#13 セリダ湾レース場
セリダ湾――異世界で最も狭く、波の反射と魔力の揺らぎが複雑に絡む競艇場。
水面は静かに揺れているが、誰もが知っている。この湾は、騎手の魔力感知と判断力を試す“魔の水面”だ。
スタンドには、競技の新しさに惹かれた若者たちや、魔導技術に興味を持つ市民たちが詰めかけていた。
皆、目を輝かせながら水面を見つめている。
「さあ、いよいよオルカヌーレースが始まります! 注目は1号・白ですが、スタート巧者の5号・黄のリオ選手がどう出るか!」
実況の声がスピーカーから響く。
ファンファーレが鳴り、オルカヌーたちがスタート位置に並ぶ。
リオは、黄のオルカヌーの背で静かに目を閉じていた。
黄金の髪が風に揺れ、金色の瞳が水面を睨む。
彼は計算していた。風速、波の周期、魔力の揺らぎ、他騎手の癖――すべてを頭の中で組み立てていた。
「スタートまで、5秒……」
魔導エンジンが唸る。
水面が震え、空気が張り詰める。
「スタートしました! 飛び出したのは5号・リオ! 完璧なタイミング! 他号を一気に置き去りにして、逃げの形を作った!」
「うわっ、黄が抜けた!」
「リオ、スタート速すぎるだろ!」
「魔力の流れ、完全に読んでる!」
「セリダで逃げ切る気か!?」
リオの黄のオルカヌーが、他の号を一気に引き離す。
波の反射をものともせず、魔力の揺らぎを切り裂くように進む。
「第1ターンマーク、リオが先頭で回る! 他号は追走の形! ターンの出口でさらに加速! これは逃げ切りの展開か!」
「ターン、滑らかすぎる!」
「黄、波に乗ってるぞ!」
「あの加速、魔法じゃねーのか!?」
「いや、あれは技術だ……!」
リオは笑っていた。
この湾の魔力の揺らぎは、一定の周期で反転する。
それを読んで、加速のタイミングをずらしていた。
「賭けるなら、勝てる目に張るだけさ」
彼はギャンブラーだった。

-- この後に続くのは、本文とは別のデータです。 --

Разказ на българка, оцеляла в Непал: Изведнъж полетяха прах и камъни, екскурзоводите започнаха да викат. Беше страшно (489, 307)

だが、勝算のない賭けはしない。
「5号・リオ、独走状態! 魔のセリダ湾を読み切った走り! これは優勝にふさわしい!」
スタンドが揺れるような歓声。
観客たちは立ち上がり、手を叩き、叫ぶ。
「逃げろー! そのまま行け!」
「セリダの主になれぇぇぇ!」
「ハマナー湖の奴らに見せてやれ!」
第2ターンマーク。
リオは冷静に回る。
ターンの出口で加速し、他艇を引き離す。
「最終周回、リオが完全に抜けた! スタートから逃げ切り、ターンも完璧! これは文句なしの優勝!」
最後の直線。
水面を切り裂く音、魔導エンジンの唸り、スタンドの熱狂。
「ゴール! 1着は5号・リオ! 2着は1号! 3着は3号!」
「よっしゃああああああ!」
「リオ、かっこよすぎる!」
「セリダの魔力、完全攻略じゃん!」
「ハマナー湖に勝てるの、こいつしかいねぇ!」
拍手が広がる。歓声と感嘆が交錯する。
勝者の黄のオルカヌーが静かに戻ってくる。
その背に立つ騎手――黄金の髪が風に揺れ、金色の瞳が水面を見つめていた。
「俺は負けない」
水面には、勝負の余韻だけが残っていた。
そして、観客の心には――新たな英雄の名が刻まれた。